● WHAT YOU HAVE TO DO: Format these lines as a JSON list of strings with one string per line, omitting blank lines. Leave the pictures out of your answer.

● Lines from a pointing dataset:
§
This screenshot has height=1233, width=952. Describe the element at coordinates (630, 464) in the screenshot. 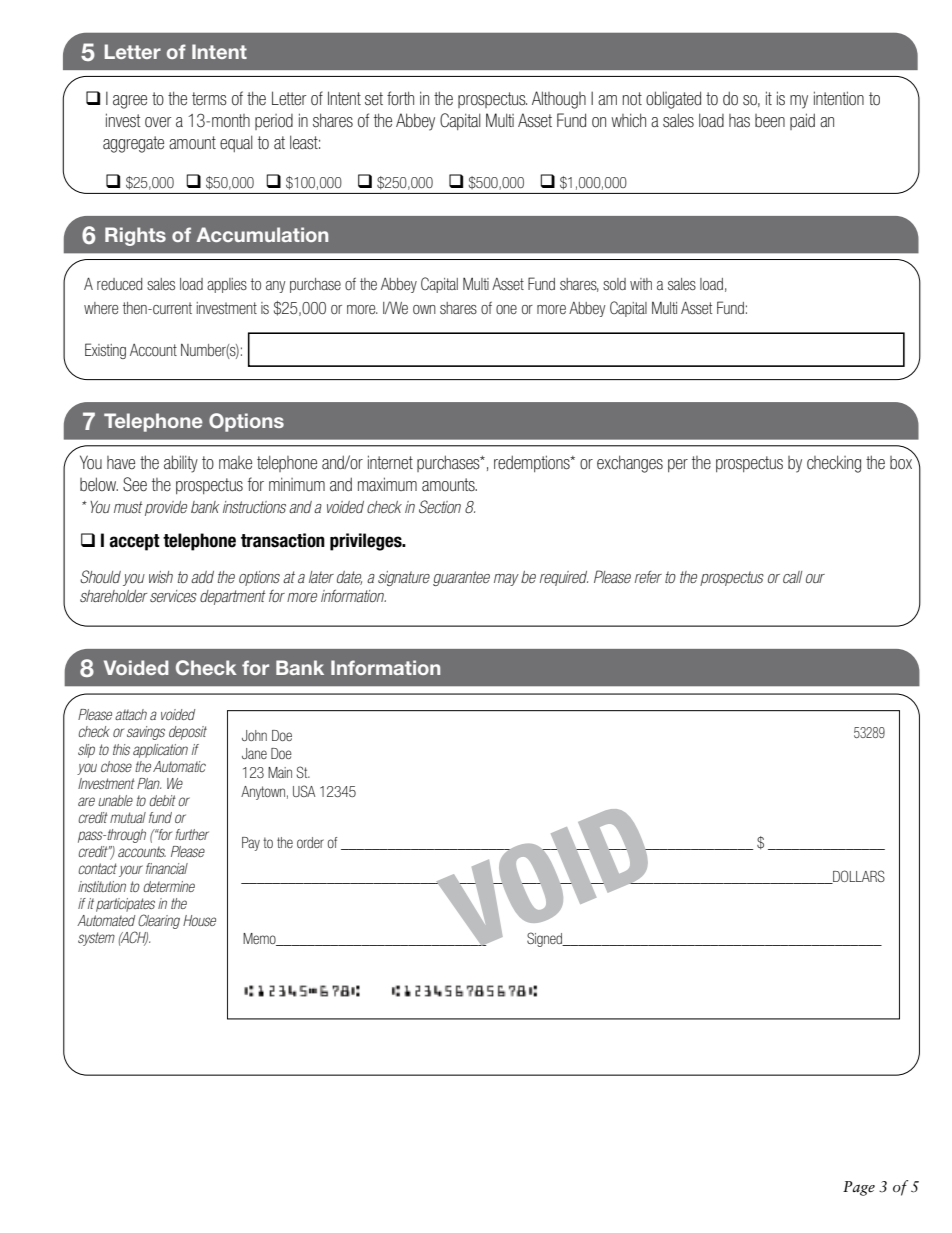

I see `exchanges` at that location.
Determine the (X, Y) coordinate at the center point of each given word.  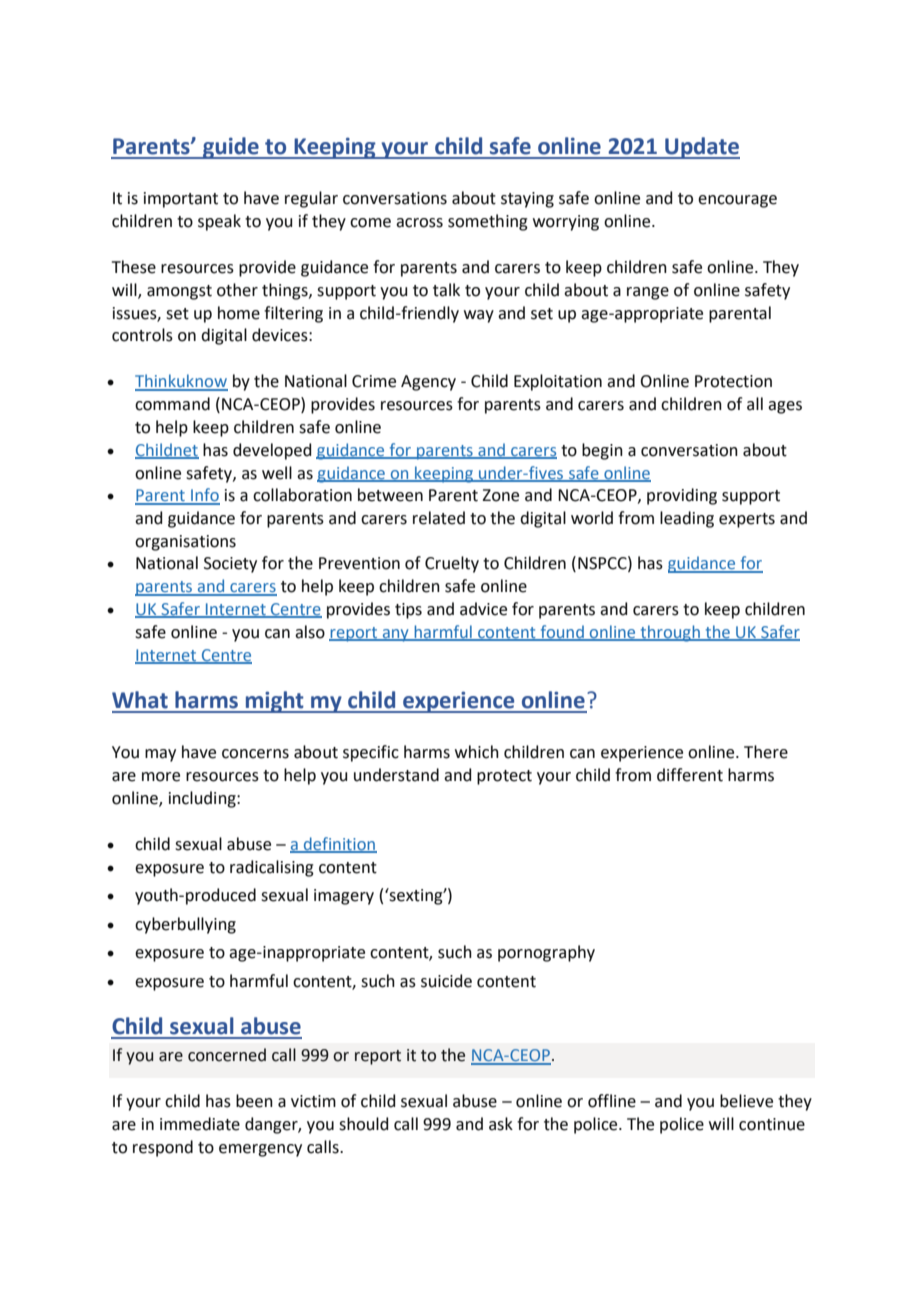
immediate (200, 1124)
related (439, 518)
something (488, 222)
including (203, 799)
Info (204, 496)
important (181, 200)
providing (682, 496)
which (477, 752)
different (690, 775)
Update (701, 148)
§
● RESULT FOR THIS EXERCISE:
[
  "This screenshot has height=1233, width=952. Describe the element at coordinates (630, 464) in the screenshot. ",
  "I see `exchanges` at that location.",
  "Determine the (X, Y) coordinate at the center point of each given word.  ",
  "immediate (200, 1124)",
  "related (439, 518)",
  "something (488, 222)",
  "including (203, 799)",
  "Info (204, 496)",
  "important (181, 200)",
  "providing (682, 496)",
  "which (477, 752)",
  "different (690, 775)",
  "Update (701, 148)"
]